Can you return the records below verbatim, everything from the line containing "Given: Expand the" down to the end of the records?
:::
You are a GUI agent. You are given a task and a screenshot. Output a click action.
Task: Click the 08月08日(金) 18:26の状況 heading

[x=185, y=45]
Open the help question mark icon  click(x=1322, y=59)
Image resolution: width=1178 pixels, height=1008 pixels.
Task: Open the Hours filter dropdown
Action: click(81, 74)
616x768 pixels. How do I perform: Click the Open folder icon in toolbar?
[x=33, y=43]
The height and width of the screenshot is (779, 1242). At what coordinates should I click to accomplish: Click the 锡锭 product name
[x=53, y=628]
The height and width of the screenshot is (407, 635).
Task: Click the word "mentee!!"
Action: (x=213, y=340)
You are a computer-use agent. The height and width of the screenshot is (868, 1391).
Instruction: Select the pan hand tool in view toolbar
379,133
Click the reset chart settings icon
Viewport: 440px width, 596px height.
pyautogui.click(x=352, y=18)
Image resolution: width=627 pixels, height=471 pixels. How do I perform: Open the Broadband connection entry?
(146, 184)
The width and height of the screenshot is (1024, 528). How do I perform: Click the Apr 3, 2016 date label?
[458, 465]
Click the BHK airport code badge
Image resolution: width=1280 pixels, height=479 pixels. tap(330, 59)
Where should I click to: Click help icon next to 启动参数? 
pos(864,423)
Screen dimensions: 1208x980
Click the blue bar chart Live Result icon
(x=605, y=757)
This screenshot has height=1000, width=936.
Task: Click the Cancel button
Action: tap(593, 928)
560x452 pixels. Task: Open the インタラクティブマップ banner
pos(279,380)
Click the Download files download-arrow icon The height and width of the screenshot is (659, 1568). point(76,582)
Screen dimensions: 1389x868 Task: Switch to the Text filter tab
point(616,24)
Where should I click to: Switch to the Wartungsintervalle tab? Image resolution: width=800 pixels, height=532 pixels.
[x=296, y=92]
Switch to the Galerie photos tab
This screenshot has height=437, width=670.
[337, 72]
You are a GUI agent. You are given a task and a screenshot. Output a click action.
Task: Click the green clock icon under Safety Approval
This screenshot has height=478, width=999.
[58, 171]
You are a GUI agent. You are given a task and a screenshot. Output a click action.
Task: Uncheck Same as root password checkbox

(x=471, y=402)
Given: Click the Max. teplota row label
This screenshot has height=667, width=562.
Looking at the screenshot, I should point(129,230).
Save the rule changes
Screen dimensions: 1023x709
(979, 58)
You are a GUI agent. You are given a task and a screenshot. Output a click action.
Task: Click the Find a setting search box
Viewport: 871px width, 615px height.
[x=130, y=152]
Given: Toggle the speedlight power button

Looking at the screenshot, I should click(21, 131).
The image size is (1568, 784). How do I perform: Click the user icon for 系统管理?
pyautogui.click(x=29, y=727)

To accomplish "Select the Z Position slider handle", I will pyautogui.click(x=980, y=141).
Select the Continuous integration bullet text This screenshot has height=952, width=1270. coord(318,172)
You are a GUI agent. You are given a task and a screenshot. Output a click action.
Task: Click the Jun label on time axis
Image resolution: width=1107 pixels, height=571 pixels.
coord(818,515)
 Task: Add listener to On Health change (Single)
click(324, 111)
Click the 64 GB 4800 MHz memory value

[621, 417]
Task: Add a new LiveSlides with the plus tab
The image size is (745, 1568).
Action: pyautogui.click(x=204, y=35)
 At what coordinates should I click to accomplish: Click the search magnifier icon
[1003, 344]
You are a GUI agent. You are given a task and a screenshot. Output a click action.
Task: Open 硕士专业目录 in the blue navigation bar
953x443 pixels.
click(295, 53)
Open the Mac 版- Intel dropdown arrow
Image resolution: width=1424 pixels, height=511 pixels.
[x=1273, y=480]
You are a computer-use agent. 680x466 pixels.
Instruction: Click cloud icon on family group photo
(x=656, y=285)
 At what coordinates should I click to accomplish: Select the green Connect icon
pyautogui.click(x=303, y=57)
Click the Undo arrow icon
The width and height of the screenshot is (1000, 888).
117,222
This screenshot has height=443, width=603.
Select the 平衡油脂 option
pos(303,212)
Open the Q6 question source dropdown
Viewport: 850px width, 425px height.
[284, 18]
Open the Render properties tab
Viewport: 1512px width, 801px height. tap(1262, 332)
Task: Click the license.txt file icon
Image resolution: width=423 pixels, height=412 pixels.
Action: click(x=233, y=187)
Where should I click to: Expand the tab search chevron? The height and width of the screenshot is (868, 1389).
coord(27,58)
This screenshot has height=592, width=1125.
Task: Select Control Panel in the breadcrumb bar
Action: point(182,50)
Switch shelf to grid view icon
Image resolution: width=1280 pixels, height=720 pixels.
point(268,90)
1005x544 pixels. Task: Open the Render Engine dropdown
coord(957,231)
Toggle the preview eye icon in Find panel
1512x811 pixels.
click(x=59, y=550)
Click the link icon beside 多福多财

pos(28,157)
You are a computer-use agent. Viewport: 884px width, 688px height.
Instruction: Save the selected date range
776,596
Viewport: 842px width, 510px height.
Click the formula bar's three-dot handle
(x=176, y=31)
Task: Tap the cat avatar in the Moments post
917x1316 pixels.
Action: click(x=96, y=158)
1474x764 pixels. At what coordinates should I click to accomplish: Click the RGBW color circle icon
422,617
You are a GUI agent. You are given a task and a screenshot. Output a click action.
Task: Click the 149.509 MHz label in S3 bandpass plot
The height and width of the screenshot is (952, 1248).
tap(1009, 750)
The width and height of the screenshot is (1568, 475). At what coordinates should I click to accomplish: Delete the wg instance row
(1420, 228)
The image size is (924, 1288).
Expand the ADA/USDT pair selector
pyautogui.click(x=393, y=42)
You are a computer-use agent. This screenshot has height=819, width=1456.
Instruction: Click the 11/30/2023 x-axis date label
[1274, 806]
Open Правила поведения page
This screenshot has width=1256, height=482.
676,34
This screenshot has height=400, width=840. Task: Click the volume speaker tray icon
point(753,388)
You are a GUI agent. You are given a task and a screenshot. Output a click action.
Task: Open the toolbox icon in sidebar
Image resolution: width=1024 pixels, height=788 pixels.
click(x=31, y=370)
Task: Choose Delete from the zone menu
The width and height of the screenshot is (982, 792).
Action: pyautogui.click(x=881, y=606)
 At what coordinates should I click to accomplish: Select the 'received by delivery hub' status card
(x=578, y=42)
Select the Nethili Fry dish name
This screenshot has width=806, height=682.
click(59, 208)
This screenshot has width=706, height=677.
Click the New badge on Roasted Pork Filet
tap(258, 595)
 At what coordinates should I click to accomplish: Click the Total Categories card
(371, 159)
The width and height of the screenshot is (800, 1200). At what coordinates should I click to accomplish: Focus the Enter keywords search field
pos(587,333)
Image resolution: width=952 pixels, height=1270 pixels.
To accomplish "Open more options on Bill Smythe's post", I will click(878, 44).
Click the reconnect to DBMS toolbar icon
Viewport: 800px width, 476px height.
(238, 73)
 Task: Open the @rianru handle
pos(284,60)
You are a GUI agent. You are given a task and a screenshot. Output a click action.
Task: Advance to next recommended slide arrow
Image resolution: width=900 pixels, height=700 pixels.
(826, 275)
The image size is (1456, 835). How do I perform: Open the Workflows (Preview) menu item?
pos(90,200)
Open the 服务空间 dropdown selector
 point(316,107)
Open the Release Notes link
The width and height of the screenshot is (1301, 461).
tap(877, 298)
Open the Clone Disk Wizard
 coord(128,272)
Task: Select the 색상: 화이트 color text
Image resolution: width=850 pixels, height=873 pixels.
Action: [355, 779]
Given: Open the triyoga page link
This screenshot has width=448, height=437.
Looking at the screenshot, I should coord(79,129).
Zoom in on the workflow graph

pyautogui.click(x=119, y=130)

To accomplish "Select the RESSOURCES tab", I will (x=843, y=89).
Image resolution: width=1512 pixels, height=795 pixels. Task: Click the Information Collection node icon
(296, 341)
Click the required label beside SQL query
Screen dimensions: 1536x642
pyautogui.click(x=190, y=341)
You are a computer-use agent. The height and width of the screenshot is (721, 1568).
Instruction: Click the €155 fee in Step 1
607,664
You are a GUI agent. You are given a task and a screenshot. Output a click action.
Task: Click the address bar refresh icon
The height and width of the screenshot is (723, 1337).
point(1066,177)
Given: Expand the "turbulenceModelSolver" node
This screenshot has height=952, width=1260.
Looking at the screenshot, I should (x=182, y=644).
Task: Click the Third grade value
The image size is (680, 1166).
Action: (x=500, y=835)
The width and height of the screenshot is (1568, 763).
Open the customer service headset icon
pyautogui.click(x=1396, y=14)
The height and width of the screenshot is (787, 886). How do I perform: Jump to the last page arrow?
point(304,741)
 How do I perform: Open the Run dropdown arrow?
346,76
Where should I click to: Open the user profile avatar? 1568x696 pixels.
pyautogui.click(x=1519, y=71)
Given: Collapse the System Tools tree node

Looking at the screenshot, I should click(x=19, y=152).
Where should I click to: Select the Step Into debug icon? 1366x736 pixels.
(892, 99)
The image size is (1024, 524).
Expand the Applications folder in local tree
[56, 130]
:::
EXERCISE RESULT –
Given: Expand the "turbulenceModelSolver" node
This screenshot has height=952, width=1260.
Looking at the screenshot, I should (x=182, y=644).
Task: Click the Third grade value
The image size is (680, 1166).
Action: (x=500, y=835)
The width and height of the screenshot is (1568, 763).
Open the customer service headset icon
pyautogui.click(x=1396, y=14)
The height and width of the screenshot is (787, 886). How do I perform: Jump to the last page arrow?
point(304,741)
 How do I perform: Open the Run dropdown arrow?
346,76
Where should I click to: Open the user profile avatar? 1568x696 pixels.
pyautogui.click(x=1519, y=71)
Given: Collapse the System Tools tree node

Looking at the screenshot, I should click(x=19, y=152).
Where should I click to: Select the Step Into debug icon? 1366x736 pixels.
(892, 99)
The image size is (1024, 524).
Expand the Applications folder in local tree
[56, 130]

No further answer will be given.